Agomelatina

L’agomelatina (in Italia commercializzato come Valdoxan o Timanax) è uno psicofarmaco antidepressivo di recente approvazione ministeriale (2009) con una struttura molecolare e un’azione molto simili a quelli del neurotrasmettitore endogeno melatonina, da cui differisce per un solo atomo. E’ metabolicamente più stabile della melatonina e pertanto dotata di una durata d’azione più lunga, azione che tuttavia rimane breve, essendo l’emivita della molecola di appena 1-2 ore.
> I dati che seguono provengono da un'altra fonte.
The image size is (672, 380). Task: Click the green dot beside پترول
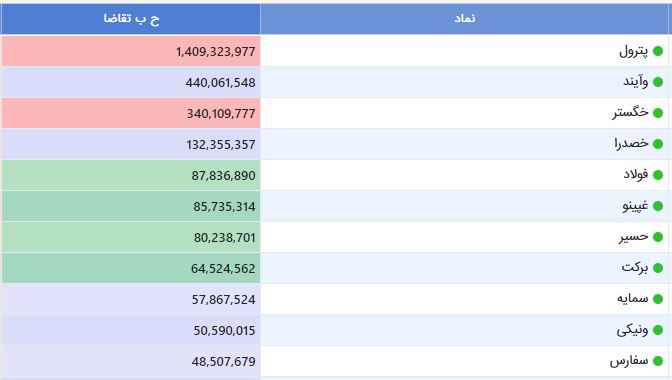point(658,51)
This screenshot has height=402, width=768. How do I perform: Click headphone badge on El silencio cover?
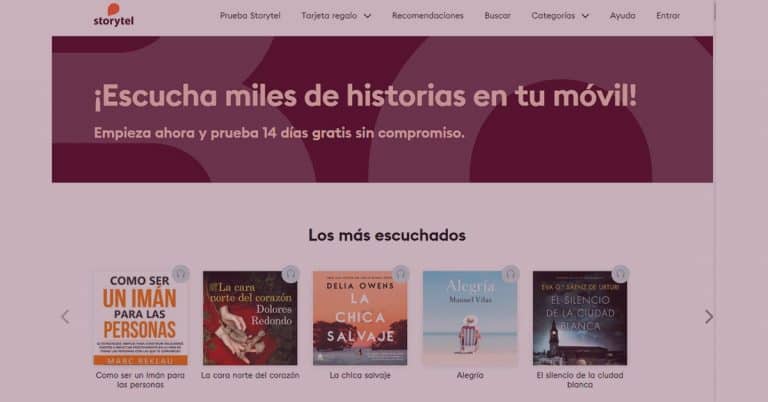click(620, 274)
Il suo effetto terapeutico si crede sia dovuto alla stimolazione dei recettori melatoninici MT1 e MT2, all’inibizione dei recettori serotoninergici 5-HT2B e 5-HT2C e, probabilmente, all’azione di stimolo al rilascio di noradrenalina e dopamina nella corteccia prefrontale: un meccanismo d’azione quindi totalmente differente da quello degli altri antidepressivi. Non dà dipendenza nè sintomi da sospensione e talvolta viene usata per rendere più dolce la sospensione degli antidepressivi tradizionali.
Agomelatina è generalmente ben tollerata essendone le reazioni avverse di solito precoci, lievi e transitorie; non ha effetto anticolinergico, antiadrenergico, antiistaminico, quindi non provoca bocca secca, senso di stordimento, sonnolenza o alterazioni di pressione arteriosa e frequenza cardiaca. Tuttavia è da sottolineare la “pesantezza” di Agomelatina per il fegato, cosa che rende necessaria l’effettuazione degli esami di funzionalità epatica prima e durante il trattamento.

Riassumendo, io la utilizzo solo in chi mi riferisce di provare un effetto particolarmente piacevole con la melatonina, ma di per sè, come antidepressivo, ritengo ci sia di meglio.